- Poster presentation
Right ventricular function and structure: results from the Multi-Ethnic Study of Atherosclerosis
Journal of Cardiovascular Magnetic Resonancevolume 11, Article number: P110 (2009)
Recent studies of right ventricle (RV) structure and function have recognized the critical role of the RV in maintaining cardiac function. Previous studies on the RV have been limited by sample size and inadequate inclusion of participants from different races. The Multi-Ethnic Study of Atherosclerosis (MESA) is a large ongoing multi-center study that aims to investigate the subclinical progression of cardiovascular disease in an ethnically diverse clinically asymptomatic population.
Traditional cardiovascular risk factors have been extensively studied in relationship to the left ventricle (LV). MRI has not been previously used to determine if the RV is independent of these traditional risk factors. The purpose of this study was to assess the relationships of traditional cardiovascular risk factors to RV morphology and function and their relationship to the LV.
Cardiac MRIs were performed on 5,004 participants without clinical cardiovascular disease at six field centers. 1572 randomly selected participants had complete interpretation of RV measures (46% men, mean age 61 ± 10 years). Endocardial margins of the RV were manually contoured on diastolic and systolic images. End-diastolic volume (EDV) and end-systolic volume (ESV) were calculated by using a summation of disks method ("Simpson's Rule"). Baseline variables included demographics and cardiac risk factors. Multivariate linear regression was performed for RV parameters versus traditional cardiovascular risk factors after adjusting for socio-demographic parameters. To evaluate intra-reader and inter-reader variability, 10% of the scans were selected randomly as re-reads (5% intra-reader and 5% inter-reader). Intra-class correlation coefficients (ICC) and Pearson coefficients were used to describe the reproducibility in RV measures.

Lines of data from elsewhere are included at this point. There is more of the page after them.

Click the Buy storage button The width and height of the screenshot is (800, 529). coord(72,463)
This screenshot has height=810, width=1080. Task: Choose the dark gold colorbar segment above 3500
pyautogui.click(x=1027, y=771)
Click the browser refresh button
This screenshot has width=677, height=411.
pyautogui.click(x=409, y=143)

All RV parameters (mass, diastolic and systolic volumes) showed a negative association with age (p < 0.0001). After adjusting for body size, men had significantly higher RV mass and volumes than women. LV mass and volumes were positively associated with systolic blood pressure, BMI, smoking and diabetes and inversely to LDL cholesterol. Of these, BMI, age and gender were associated with RV mass (1.5 g per 5 kg/m2 p < 0.0001; -1.0 g/10 yrs p < 0.0001 and 2.3 g, p < 0.0001, respectively). Systolic blood pressure was positively associated with RV mass (+0.3 g per 21 mm Hg, p < 0.05) and stroke volume (+2.0 ml per 21 Hg, p < 0.01). The ICC and Pearson coefficients for end diastolic and end systolic volume ranged from 0.93–0.96 and 0.87–0.98, respectively, and for RV mass 0.87–0.93 and 0.78–0.87, respectively. See Figure 1.
Age, gender and BMI were related to RV mass and volumes. Other than blood pressure, traditional cardiovascular risk factors (diabetes mellitus, smoking, alcohol consumption, LDL cholesterol) had little relationship to RV mass and volume in the MESA cohort.